Herbert Schwartz, M.D., former chair of the Department of Orthopaedic Surgery and Rehabilitation at Vanderbilt, has been taking note of this increase in sarcoma registry research and has sounded an alarm over an unusual frequency of discordant findings.
“Two different research groups can ask the same database the same question over the same time frame and get a different answer,” he said.
To understand why, Schwartz and Vanderbilt colleagues, including Joshua Lawrenz, M.D., an assistant professor in the Division of Musculoskeletal Oncology, zoned in on the challenges of capturing a cancer case’s true dynamics in single-snapshot registry abstracts.
“Cancer treatment, especially when it’s multidisciplinary, is very complex,” Lawrenz said. “If you just look at it at one point in time, like a cancer coder would, you might not get the full story.”
Differing Outcomes
In their new study, presented at the 2021 Musculoskeletal Tumor Society annual meeting, the research team first quantified the uptick in sarcoma registry research, focusing on studies published between 2000 and 2020 that pulled data from the National Cancer Database or the Surveillance, Epidemiology, and End Results (SEER) program database.
“Cancer treatment, especially when it’s multidisciplinary, is very complex. If you just look at it at one point in time, like a cancer coder would, you might not get the full story.”
“In 2000, there weren’t many publications, and then they kind of stabilized between 2009 and 2010. But beginning in 2018, the number of annual publications tripled,” Schwartz said.
Of the 299 sarcoma registry studies published during the 20-year time frame, 94 were identified as sharing a similar research question. Further analysis revealed that 44 percent of the publications with similar research questions had concordant findings, 35 percent had discordant findings, and 29 percent had mixed findings – meaning their results were partially inconsistent.
“About two-thirds of the 94 studies that shared a similar study question didn’t provide the same outcome answer,” Schwartz said. “That struck us.”

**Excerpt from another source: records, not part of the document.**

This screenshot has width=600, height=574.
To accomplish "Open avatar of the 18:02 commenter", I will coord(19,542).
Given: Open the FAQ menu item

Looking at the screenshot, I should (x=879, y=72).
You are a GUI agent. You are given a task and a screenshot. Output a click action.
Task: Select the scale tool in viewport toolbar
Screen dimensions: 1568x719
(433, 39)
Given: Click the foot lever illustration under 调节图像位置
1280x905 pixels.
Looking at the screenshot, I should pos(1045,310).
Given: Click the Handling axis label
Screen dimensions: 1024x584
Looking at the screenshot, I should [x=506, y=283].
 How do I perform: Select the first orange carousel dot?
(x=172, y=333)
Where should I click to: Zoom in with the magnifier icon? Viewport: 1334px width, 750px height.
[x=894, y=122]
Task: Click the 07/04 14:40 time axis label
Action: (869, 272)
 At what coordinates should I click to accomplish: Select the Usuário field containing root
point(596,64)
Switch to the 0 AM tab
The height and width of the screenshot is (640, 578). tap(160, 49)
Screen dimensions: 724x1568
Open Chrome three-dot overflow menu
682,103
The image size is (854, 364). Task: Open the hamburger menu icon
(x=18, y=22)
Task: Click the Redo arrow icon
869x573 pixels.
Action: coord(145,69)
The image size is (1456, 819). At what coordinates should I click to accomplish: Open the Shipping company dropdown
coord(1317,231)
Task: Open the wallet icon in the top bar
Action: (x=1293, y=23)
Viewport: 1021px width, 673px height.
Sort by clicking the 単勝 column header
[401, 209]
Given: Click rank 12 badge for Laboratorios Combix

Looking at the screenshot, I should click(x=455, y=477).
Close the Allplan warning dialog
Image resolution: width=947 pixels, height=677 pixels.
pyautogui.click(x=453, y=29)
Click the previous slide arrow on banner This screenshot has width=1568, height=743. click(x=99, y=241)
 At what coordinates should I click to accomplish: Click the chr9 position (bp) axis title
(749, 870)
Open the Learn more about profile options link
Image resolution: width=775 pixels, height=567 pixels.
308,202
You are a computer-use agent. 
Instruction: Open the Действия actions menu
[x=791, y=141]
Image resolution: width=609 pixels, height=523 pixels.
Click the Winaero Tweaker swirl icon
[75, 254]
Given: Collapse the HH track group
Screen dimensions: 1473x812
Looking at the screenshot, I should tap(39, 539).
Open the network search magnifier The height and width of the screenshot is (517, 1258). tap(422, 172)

As one example, three studies published between 2016 and 2018 evaluated radiation versus surgery in localized Ewing’s sarcoma using the SEER database and reported three different results, Schwartz said.
“One said radiation is not inferior to surgery. The other one said radiation is worse than surgery. And the other one said radiation has the same results as surgery.”
Abstraction Errors
To get to the root of these discrepancies, the team conducted an internal audit with Vanderbilt cancer coders – individuals that abstract information from EMRs for submission to cancer registries.
“Two different research groups can ask the same database the same question over the same timeframe and get a different answer.”
For roughly 100 cases, the cancer coders were asked to abstract data on six variables: date of birth, date of surgery, surgical margin, tumor size, cancer stage, and whether adjuvant treatment was received. The coder’s abstraction results were then compared to the consensus of Vanderbilt’s sarcoma tumor board.
“Of the six variables we tested, the date of birth was wrong 4 percent of the time,” Schwartz said. “That represents human error. Someone has to take the medical record from this screen and type it into another screen, another spreadsheet, and it’s wrong 4 percent of the time.”
For 23 percent of cases, conflicting surgery dates were copied into the abstract. Schwartz draws attention to the typically high number of procedures cancer patients undergo, including biopsies and two-stage operations.
“There’s never just one date,” Schwartz said. “It can be hard to discern which is the planned, definitive surgery.”
Other variables like tumor size and cancer stage that may vary over the course of treatment are other opportunities for abstraction error, Lawrenz adds.
“We believe that prospective, multicenter studies – such as through a consortium where data are collated by physicians in a coordinated method – are more appropriate for investigations that seek to influence treatment strategy or health policy.”
Outlook Going Forward
Lawrenz emphasized the value of the registry data for ongoing and future research.
“Despite the inherent challenges of these national cancer registries, they remain particularly invaluable in musculoskeletal cancer research for nationwide incidence estimations, risk factor and prognostic factor assessment, patient demographic and hospital-level variable assessment, and assessing patterns of care over time,” Lawrenz said.
And he added this caution: “It’s important we understand the strengths and weaknesses of each national registry when evaluating studies or using them yourself. We believe that prospective, multicenter studies – such as through a consortium where data are collated by physicians in a coordinated method – are more appropriate for investigations that seek to influence treatment strategy or health policy.”
Schwartz suggests that anyone looking to cancer-registry literature for guidance not rely on just a single study. He also encourages a thorough examination of methods to check for variations in data analysis that may lead to discordant findings.
“You have to do a deep dive into the paper and see, for example, how they handle missing data and what kind of modeling they use,” Schwartz said.